Stated exercise A:
Answer these questions about the post on numpy arrays and the in operator:
(i) What type of error is raised when running `a in e`?
(ii) According to the quoted Python docs, what is the expression `x in y` equivalent to for container types?
(iii) What is the name of the function written as a workaround?

Provided passage:
Numpy Array Not In
While working on a small task recently I came across an annoying little issue. I wanted to create a set of unique numpy array objects, so I resorted to using a list, and only inserting if the item is not already in the list. (Performance wasn’t key, so it seemed a reasonable start).
So now I needed to evaluate if an array is already in my list, I will happily use the
in
operator that I am familiar with, but I came across an issue:
>>> import numpy as np
>>> a=np.array([1, 2, 3, 4, 5])
>>> b=a
>>> b is a
True
>>> c = [a]
>>> b in c
True
>>> d=np.array([1, 2, 3, 4, 5])
>>> e = [d]
>>> a in e
Traceback (most recent call last):
File "<input>", line 1, in <module>
ValueError: The truth value of an array with more than one element is ambiguous. Use a.any() or a.all()
Why does this happen?
As is described in the Python docs:
For container types such as list, tuple, set, frozenset, dict, or collections.deque, the expression x in y is equivalent to any(x is e or x == e for e in y).
Python is lazy, so when x is e
returns True
, both or
and any
exit the
computation early, never triggering the error hit when calling ==
between two arrays.
This is why it was working ok for the b in c
case. I was forgetting about the
or x == e
part and that for a numpy array this would trigger an error
How to work around it
I needed something very similar, but without the equality check
from typing import Iterable, TypeVar
T = TypeVar('T')
def object_is_in(a: T, l: Iterable[T]) -> bool:
return any(a is x for x in l)
now I can happily do:
>>> not object_is_in(a, e)
True

Records supplied:
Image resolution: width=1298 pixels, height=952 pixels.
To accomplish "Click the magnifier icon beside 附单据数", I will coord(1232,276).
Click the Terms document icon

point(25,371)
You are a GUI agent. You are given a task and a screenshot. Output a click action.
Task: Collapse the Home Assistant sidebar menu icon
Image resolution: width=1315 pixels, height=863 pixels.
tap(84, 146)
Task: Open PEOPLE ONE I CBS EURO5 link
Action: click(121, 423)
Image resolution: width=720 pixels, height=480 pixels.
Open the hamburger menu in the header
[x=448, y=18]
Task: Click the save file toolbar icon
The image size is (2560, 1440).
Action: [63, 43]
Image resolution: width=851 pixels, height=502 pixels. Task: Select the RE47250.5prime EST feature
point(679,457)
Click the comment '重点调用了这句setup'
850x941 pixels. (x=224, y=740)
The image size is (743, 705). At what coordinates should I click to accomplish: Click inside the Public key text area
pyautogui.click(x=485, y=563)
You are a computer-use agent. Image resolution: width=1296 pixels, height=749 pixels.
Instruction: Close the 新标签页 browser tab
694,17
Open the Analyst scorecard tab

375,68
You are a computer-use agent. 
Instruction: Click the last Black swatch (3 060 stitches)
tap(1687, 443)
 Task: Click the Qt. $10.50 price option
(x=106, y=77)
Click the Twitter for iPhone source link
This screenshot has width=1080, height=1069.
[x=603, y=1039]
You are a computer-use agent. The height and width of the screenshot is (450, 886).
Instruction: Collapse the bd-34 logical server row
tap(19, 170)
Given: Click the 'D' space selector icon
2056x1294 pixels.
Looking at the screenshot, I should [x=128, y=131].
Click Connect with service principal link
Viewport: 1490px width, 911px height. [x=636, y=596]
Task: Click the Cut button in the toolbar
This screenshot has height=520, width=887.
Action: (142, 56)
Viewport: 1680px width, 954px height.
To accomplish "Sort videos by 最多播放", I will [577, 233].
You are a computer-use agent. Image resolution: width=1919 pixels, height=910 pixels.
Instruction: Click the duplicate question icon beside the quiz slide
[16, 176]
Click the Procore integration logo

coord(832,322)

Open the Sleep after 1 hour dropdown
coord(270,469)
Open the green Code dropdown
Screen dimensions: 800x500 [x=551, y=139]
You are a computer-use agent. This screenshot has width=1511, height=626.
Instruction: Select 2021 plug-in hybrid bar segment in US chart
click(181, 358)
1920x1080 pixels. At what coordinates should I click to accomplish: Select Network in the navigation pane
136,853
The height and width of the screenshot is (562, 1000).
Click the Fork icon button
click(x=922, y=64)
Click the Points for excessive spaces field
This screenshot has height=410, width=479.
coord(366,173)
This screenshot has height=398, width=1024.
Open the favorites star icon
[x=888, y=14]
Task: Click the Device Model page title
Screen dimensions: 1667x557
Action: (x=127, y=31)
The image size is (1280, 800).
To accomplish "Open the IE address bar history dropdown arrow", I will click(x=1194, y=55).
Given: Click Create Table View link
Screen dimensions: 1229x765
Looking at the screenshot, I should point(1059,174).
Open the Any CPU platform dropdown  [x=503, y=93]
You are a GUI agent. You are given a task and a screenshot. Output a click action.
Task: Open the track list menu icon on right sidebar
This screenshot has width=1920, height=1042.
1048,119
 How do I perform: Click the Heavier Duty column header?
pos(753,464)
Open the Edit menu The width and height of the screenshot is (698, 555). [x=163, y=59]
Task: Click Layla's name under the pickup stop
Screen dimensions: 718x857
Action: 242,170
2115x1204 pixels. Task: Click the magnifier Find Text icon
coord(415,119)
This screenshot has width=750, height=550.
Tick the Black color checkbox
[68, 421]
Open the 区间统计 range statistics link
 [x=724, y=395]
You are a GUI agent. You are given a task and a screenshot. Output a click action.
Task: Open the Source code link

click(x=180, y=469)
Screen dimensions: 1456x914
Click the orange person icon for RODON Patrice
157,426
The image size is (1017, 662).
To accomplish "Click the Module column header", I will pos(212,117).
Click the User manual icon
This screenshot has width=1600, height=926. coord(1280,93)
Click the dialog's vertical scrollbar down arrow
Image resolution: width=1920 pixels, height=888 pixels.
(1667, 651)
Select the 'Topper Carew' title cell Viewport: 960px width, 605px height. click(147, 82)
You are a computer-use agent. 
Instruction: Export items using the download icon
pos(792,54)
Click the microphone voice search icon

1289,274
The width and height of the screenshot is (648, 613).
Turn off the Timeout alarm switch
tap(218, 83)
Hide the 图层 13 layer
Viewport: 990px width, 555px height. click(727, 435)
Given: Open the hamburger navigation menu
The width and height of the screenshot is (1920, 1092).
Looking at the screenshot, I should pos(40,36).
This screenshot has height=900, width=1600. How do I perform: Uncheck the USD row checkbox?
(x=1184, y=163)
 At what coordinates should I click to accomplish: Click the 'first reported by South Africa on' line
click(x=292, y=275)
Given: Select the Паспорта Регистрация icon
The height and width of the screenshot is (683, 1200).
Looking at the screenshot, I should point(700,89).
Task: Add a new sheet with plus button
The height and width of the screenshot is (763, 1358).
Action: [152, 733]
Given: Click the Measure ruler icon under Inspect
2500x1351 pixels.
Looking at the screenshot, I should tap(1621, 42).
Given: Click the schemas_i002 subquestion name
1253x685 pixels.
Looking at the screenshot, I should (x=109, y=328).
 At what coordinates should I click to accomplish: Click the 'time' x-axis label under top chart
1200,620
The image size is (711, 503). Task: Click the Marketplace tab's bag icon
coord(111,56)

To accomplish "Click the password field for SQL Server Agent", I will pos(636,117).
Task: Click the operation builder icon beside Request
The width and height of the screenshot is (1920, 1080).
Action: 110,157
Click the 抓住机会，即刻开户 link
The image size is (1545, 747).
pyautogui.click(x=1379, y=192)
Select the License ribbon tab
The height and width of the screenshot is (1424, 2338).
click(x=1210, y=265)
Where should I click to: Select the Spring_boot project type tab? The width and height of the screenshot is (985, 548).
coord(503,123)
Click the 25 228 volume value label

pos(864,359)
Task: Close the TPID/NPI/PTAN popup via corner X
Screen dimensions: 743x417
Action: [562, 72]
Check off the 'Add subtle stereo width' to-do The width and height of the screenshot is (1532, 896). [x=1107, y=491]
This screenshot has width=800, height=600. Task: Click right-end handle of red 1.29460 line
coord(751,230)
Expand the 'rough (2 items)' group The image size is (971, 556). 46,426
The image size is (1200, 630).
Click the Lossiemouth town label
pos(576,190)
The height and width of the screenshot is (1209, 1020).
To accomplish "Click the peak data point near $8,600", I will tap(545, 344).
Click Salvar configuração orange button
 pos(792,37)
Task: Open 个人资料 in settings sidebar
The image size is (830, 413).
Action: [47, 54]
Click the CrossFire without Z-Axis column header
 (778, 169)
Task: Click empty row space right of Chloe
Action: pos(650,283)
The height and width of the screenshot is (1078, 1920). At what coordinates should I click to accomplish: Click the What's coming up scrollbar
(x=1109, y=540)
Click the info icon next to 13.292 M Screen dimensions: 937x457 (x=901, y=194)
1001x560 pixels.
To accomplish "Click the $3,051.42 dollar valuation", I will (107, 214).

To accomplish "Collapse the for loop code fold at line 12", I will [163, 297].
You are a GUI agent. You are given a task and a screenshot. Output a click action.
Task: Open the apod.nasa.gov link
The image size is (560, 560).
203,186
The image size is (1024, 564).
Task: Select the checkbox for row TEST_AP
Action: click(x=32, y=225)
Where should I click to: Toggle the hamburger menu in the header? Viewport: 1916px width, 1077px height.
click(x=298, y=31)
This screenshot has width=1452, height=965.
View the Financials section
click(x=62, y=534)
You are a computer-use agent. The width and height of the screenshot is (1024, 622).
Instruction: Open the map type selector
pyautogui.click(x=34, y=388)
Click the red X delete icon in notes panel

Stated exercise B: Convert the part of the records that opens with the line containing "The height and width of the screenshot is (562, 1000)." and closes with the line containing "[x=888, y=14]" into a JSON list of strings, one string per line, with blank lines omitted.

Correct answer A:
(i) ValueError
(ii) any(x is e or x == e for e in y)
(iii) object_is_in

Correct answer B:
[
  "The height and width of the screenshot is (562, 1000).",
  "Click the Fork icon button",
  "click(x=922, y=64)",
  "Click the Points for excessive spaces field",
  "This screenshot has height=410, width=479.",
  "coord(366,173)",
  "This screenshot has height=398, width=1024.",
  "Open the favorites star icon",
  "[x=888, y=14]"
]